He has good feedback on eBay, as well as profiles on Caprison forum and a YouTube channel. 

https://www.google.com/#q=Caparison092


----------



## JoshuaVonFlash

Sorry to hear this dude but, I would've went to the police as soon as this popped up, if you haven't do it now and contact the credit card company. I know your reeling from this but the more proactive you are the quicker you can get your money back or your guitar back ( if he hasn't sold it) I checked his page and was online on Halloween. Good luck with this though.


----------



## MaxOfMetal

gunshow86de said:


> While I agree with most of what you're saying, Caparison092 actually has a decent online presence.
> 
> He has previous sales on here, seems like only to Engage (for whatever that is worth ) based on the Caps that I remember Engage selling on here.
> 
> http://www.sevenstring.org/forum/search.php?searchid=6694383
> 
> He has good feedback on eBay, as well as profiles on Caprison forum and a YouTube channel.
> 
> https://www.google.com/#q=Caparison092



He has zero iTrader: SevenString.org - View Profile: Caparison092

And hasn't used eBay in almost 12 months, at least for significant purchases.


----------



## Watty

Wasn't he the guy with the PRS Private stock that he seemed to have commissioned?

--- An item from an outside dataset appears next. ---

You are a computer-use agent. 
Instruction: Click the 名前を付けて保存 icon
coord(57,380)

Edit: Meaning that he shouldn't be the type to have balked at the $1200...


----------



## Volteau

Jonathan20022 said:


> I don't understand how this is the OP's fault, if the buyer chose to skimp out and save on fees this should all be on him. The OP should feel even more secure knowing that Paypal drops the protection for the buyer in case he is a scammer. The buyer just found a loophole and is taking hin on a ride now.
> 
> I've been in a chargeback situation before via eBay. My item was sent out, and it was practically gone now, Paypal refunded the Buyer and also paid me. But the only reason that happened is because I paid for my shipping label through eBay and they could 100% verify that something had happened.

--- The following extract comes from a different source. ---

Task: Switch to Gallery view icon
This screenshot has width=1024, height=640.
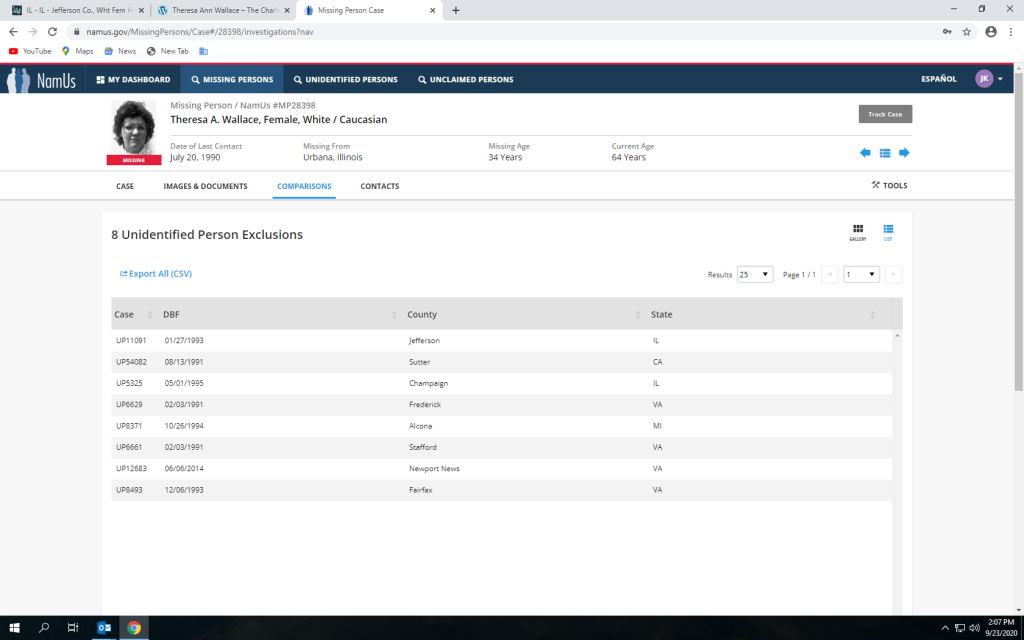Action: (x=858, y=232)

'Cause we live in a society so cynical that if you are alone in your house and decide to leave a door open to let the breeze in and some guy decides he wants to walk in, shoot you in the face and steal all of your stuff, it is now YOUR fault and nobody else's for wanting to leave the door open. Yeah, just ignore the other guy's motivations (and existence) and categorically state that "it's his (the victim's) and only his fault". I find this type of "victim blaming" argument to be so f***ed up. Yes, the OP failed to take some of the necessary precautions in his sale, but when you are the seller you feel much more confident (especially since it was PP gift) of any transactions and deals you might make because the other party "makes the first move", meaning they pay first and then you ship. In fact, I take back part of the "failing to take the necessary precautions", for he did require a signature as evidence of delivery. Also, some of you should stop being so dense. PayPal's protection is for the buyer, hence the label Buyer Protection. As Jon already said, the buyer found a loophole through the credit card company, not through paypal.

To the mods: Sorry. I've never written a rant like this on the forums before, but this type of hostile attitude towards a fellow member is disconcerting.


----------



## Jonathan20022

I'm just going to dump out the funds on my Paypal to my Bank Account from now on the second I get them. If someone decides to do this to me, and Paypal calls me saying that the account is -$xxx I'll just tell them to figure it out themselves because it's their job to protect us a buyer from loopholes like these. If anything, I'd expect them to take the hit from their own pockets rather than mine, at least if I have my money in my bank I have an extra hopefully "helpful" layer of security in my banking.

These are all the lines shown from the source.